Wednesday, November 11, 2009

'Pain thermometers' urged to combat injustices

Social workers should draw on their experiences with clients in difficulty to highlight the serious need for policy change on issues such as housing, income support and mental health treatment, says social work and social policy researcher Associate Professor Mike O'Brien.

Dr O'Brien surveyed 192 social workers about their ideas on social justice and how they apply them in their daily practice and found that while some do raise policy issues relating to their client's troubles, many do not because broader issues of social justice and social change have been pushed to the background in New Zealand.

"The concern about the declining public voice and reduced focus on social justice is reflected in what some commentators see as a growing focus on individualism and individualisation," Dr O'Brien says in a paper to be presented at an international conference of social workers in Auckland this week.

Social workers are often described as "thermometers of pain", he says. "The bearers of those thermometers [need] to use the knowledge from their practice to alter the causes of that pain."

His survey asked social workers to define social justice – a key element in social work ethics – and to report on practical examples to reflect their application of it.

Some respondents said they challenged agencies, prompting change at an organisational level in services and/or decisions affecting their clients.

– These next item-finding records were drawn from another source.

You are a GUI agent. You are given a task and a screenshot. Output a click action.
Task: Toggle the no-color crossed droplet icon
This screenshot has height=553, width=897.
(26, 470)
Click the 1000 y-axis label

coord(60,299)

One reported a property agent that appeared to be discriminating on the grounds of race, saying that clients would be told over the phone a flat was available but when they presented in person the listing had "mysteriously" disappeared. "A quick chat with the owner of the company reminded him that we have laws against this, and that a good name for the practice was 'racism'," the social worker wrote. "Clients reported changes in the practice thereafter."

Dr O'Brien says he found a small group of social workers taking actions at a wider political level, from writing to government ministers and arguing and lobbying for changes in government policies at a more general level.

He says professional associations need to provide leadership to encourage more social workers to be active in these ways.

Dr O'Brien will present the paper at the Asia Pacific Social Work Conference tomorrow. Massey's Deputy Vice-Chancellor Professor Mason Durie was keynote speaker at the opening today. More than 400 social work practitioners and researchers from 29 countries are attending.